Now as I walked through the leafless (and soon to be lifeless) trees, it was strangely back to her and the few others I'd done the same with that my mind turned. I don't think anyone can talk about rejection until they've had a woman run shrieking from the bedroom before you even took off your clothes, now that is insulting. I know it's not because I'm ugly, because modesty laid aside, I know I'm not. I've looked in a mirror. I could be wanted by a lot of people, I think. Hell, a lot of people have even given me tentative compliments, mostly about my hair before wincing back and moving on. If not for that demon blood within me and the generally dark aura that clings to my skin like a second shirt, I bet I'd be married to some wealthy broad and living on easy street. As it was though, I couldn't even sell myself if I tried. They might pay, but they'd change their minds before they got back to the inn or their house and I give it back without a word. I tried that once or twice when the money got really low and there didn't seem to be a new place to work right away… A person could starve to death with the luck I had at that business. That's not to say I've never known the more intimate touches of human life, I've managed that from time to time and I'm no virgin now, but there is a difference between sex and all the relationship stuff. I know sex, but romance, or at least my involvement in it, is somewhat of a mystery to me. The closest I can remember coming was on one of my first jobs when I was younger and just starting to decide I needed something more steady. I met some cute man while working for some noble and 'reading' his daughters futures. It was the guy's only son, this tall blonde with perfect hair nearly as long as mine is now, that I fell hard for… And for a while I thought he fell for me too. Being used is almost as bad as people screaming and running. That was one of the few times I left without being told too. Things just got way too tense watching the boy, Zechs his name was, walk around the house and look through me like I'd never existed in his world. That was also when I learned what I could and couldn't have. I could have temporary shelter, and I could have my dreams of holding someone and having them hold me back without a business agreement. I couldn't have a 'home' and I couldn't have love.

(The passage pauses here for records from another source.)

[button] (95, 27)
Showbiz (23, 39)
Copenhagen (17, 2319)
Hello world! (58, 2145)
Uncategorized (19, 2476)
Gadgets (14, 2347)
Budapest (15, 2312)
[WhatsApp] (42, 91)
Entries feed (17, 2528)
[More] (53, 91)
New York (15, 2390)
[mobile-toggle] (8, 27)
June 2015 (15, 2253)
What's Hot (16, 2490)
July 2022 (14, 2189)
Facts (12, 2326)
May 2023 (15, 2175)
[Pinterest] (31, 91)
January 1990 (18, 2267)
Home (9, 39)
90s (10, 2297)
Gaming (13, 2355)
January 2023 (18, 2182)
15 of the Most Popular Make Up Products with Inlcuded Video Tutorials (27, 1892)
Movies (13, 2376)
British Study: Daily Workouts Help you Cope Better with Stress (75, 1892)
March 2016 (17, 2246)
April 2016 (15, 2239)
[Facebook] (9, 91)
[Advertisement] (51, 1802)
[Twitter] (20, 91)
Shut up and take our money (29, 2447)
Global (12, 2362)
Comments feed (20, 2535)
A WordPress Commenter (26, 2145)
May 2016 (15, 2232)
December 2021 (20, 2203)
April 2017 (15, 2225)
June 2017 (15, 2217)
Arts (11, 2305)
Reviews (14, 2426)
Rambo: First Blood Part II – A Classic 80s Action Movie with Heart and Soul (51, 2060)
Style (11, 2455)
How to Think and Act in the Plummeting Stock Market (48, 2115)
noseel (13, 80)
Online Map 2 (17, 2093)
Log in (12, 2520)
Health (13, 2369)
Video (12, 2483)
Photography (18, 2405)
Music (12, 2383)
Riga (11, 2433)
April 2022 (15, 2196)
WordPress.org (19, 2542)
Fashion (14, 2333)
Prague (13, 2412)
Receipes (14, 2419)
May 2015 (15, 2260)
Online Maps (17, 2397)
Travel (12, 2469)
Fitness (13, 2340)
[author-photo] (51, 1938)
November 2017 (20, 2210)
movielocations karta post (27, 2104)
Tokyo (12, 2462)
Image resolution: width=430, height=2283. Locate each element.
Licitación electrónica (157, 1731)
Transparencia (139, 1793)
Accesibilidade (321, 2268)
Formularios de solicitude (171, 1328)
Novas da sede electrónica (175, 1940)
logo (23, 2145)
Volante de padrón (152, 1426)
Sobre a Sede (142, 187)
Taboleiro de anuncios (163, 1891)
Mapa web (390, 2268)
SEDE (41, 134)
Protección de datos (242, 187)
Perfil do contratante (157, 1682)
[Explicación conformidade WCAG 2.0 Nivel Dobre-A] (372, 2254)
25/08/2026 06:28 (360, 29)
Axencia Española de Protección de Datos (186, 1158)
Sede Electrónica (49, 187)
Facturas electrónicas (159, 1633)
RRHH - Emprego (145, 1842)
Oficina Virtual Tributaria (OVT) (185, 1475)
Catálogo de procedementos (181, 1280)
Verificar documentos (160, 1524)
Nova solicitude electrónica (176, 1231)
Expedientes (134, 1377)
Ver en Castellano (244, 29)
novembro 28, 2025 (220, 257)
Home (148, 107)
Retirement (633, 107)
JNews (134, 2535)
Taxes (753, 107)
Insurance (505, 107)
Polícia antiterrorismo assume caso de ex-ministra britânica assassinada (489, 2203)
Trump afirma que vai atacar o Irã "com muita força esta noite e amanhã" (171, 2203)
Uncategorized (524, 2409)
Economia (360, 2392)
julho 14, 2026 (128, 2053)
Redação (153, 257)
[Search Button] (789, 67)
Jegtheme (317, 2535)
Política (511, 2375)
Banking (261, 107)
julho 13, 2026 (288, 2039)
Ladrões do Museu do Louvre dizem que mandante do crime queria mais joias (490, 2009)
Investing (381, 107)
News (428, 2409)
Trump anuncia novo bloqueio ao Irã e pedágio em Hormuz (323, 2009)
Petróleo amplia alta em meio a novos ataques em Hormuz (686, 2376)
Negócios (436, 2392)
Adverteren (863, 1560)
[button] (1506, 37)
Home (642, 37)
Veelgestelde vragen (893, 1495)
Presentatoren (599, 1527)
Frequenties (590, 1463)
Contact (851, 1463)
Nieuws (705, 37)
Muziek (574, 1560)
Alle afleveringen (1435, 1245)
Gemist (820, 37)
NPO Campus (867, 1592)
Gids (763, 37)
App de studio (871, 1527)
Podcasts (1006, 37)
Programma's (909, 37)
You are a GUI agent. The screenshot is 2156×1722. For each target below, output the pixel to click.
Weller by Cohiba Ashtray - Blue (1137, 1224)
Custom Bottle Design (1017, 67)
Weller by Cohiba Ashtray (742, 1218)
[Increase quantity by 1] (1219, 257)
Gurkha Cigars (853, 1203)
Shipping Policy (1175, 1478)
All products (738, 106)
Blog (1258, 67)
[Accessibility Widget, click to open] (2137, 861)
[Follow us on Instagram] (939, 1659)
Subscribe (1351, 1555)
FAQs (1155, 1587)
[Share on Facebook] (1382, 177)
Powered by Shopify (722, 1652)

I never had a chance with that beautiful icy blonde, I know that now… But I also can't forget that I thought I did at one time. I was a fool for him, running where ever he asked and practically doing cartwheels if only to get him to smile at me. But at least I knew better now. And actually as cruel as this morning was, it reminded me of that empty smile I last got from the noble's child as I walked out of that town and vowed not to return.

-----

It was three hours later that at last the line of hibernating trees broke around the dusty figure and he emerged into soft sunlight like a shadow. Just before the dark clad prophet down in the valley lay the beginning of the Northern kingdom of Fayllen, shining like a precious jewel after his desolate walk. Large violet eyes that were nearly lost beneath a thick black hood scanned over the tidy little homes with smoke rising over them and then lifted to the beautiful white structure that stood on a hill a quarter of a mile away and looked over the town like a guardian. It was actually glowing as the sun continued it's ascent into the pale sky, made of white marble if he had to take a guess, and probably one of the nicer castles he'd come across in his seventeen years of travel. This had promise. A kingdom that looked this wealthy and cozy right from first glance was bound to have some troubles that he could help with. And with that hopeful thought in mind, he began heading down the slope of dried grass and towards the first stone cobbled street that reached his way.